Entrées d'un jeu de données
§

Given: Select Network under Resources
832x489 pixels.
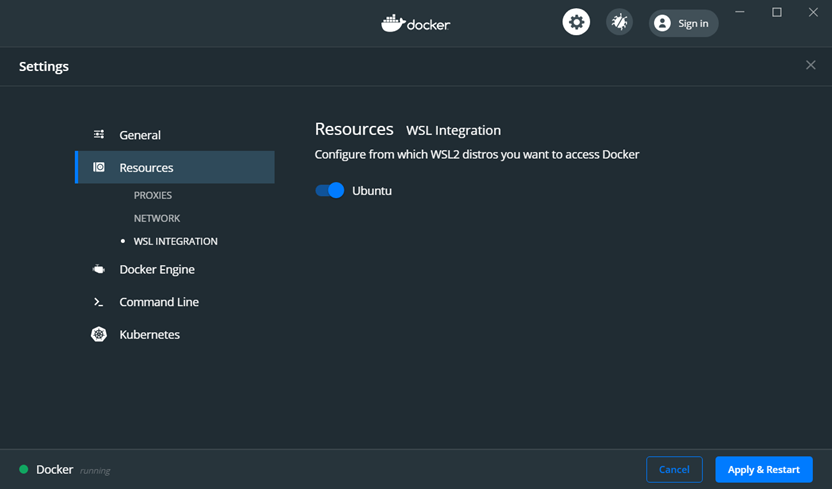Looking at the screenshot, I should (x=157, y=218).
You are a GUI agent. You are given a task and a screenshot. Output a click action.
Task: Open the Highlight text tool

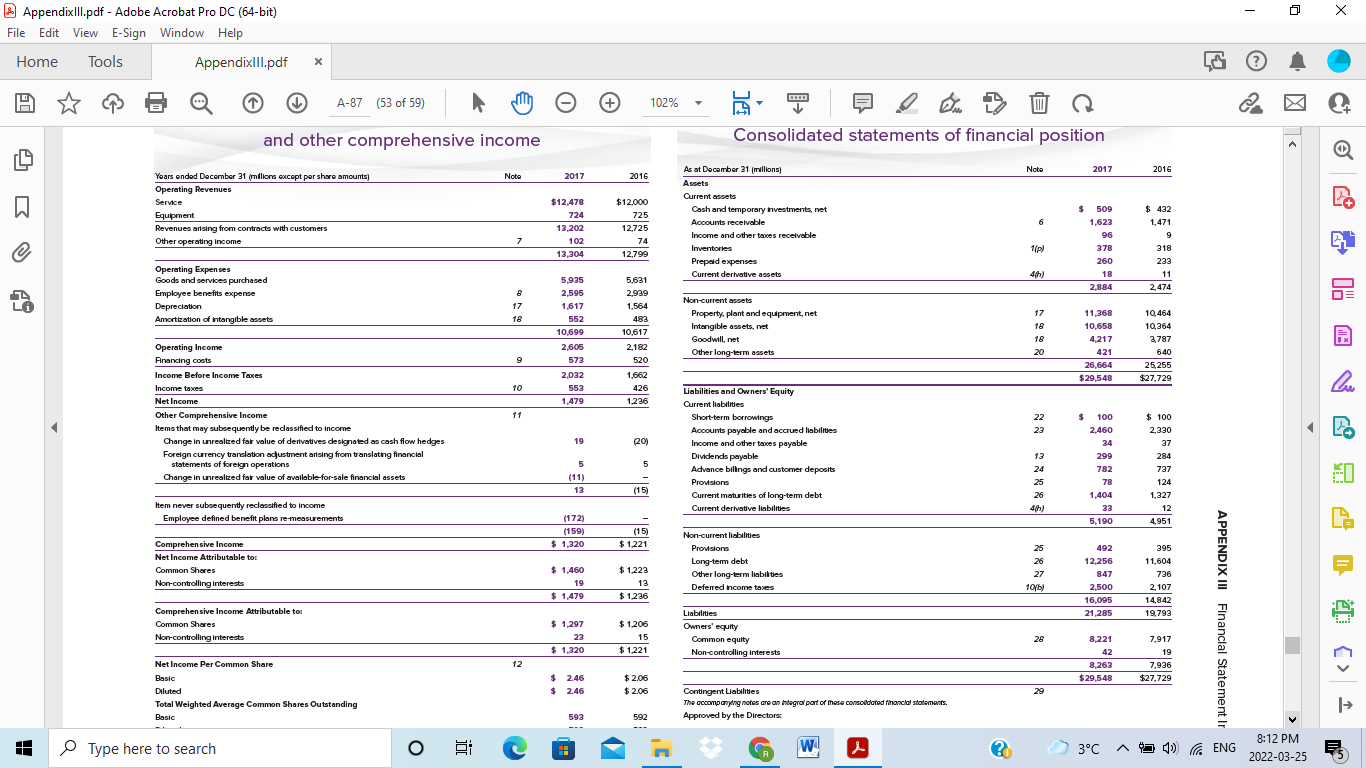907,102
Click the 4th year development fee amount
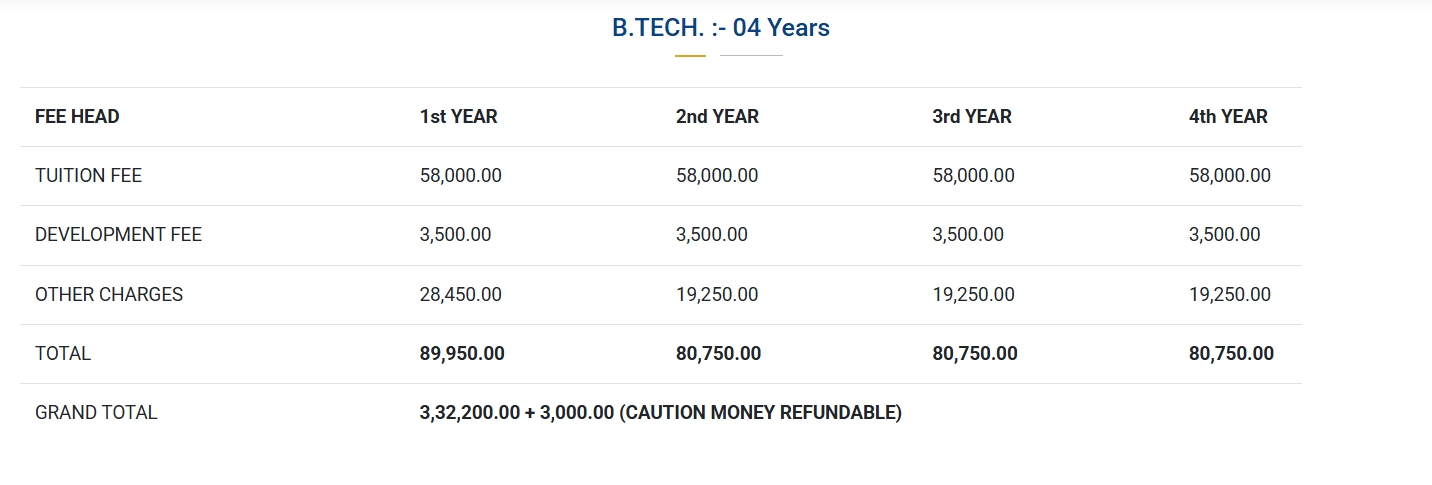This screenshot has width=1432, height=485. pos(1224,235)
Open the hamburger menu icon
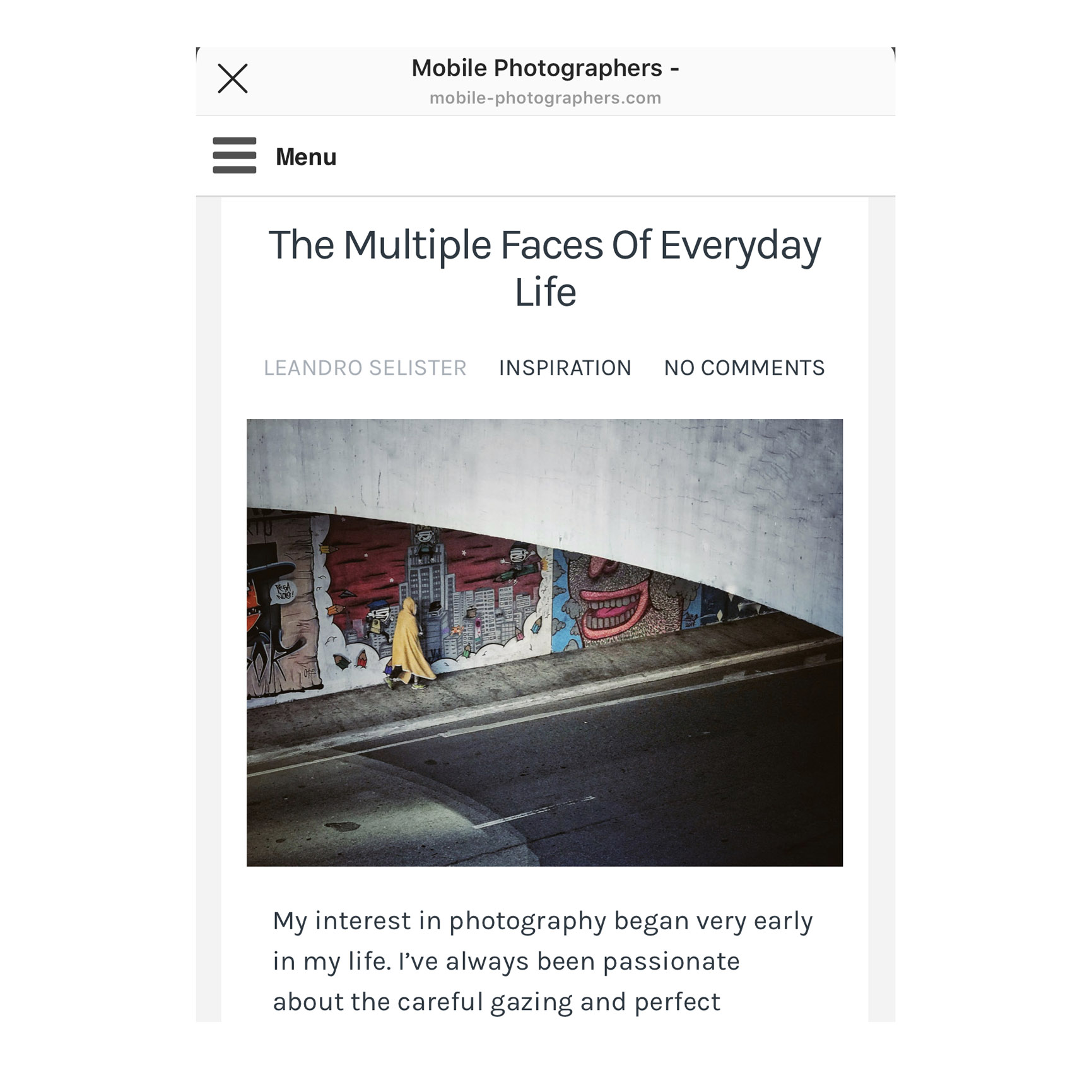The height and width of the screenshot is (1092, 1092). [235, 155]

§

Présentez toutes les lignes des entrées ci-dessus sous forme de liste JSON de chaînes, à raison d'une chaîne par ligne, en écartant les lignes vides. Les images ne doivent pas figurer dans la réponse.

[
  "Given: Select Network under Resources",
  "832x489 pixels.",
  "Looking at the screenshot, I should (x=157, y=218).",
  "You are a GUI agent. You are given a task and a screenshot. Output a click action.",
  "Task: Open the Highlight text tool",
  "907,102",
  "Click the 4th year development fee amount",
  "This screenshot has width=1432, height=485. pos(1224,235)",
  "Open the hamburger menu icon",
  "The height and width of the screenshot is (1092, 1092). [235, 155]"
]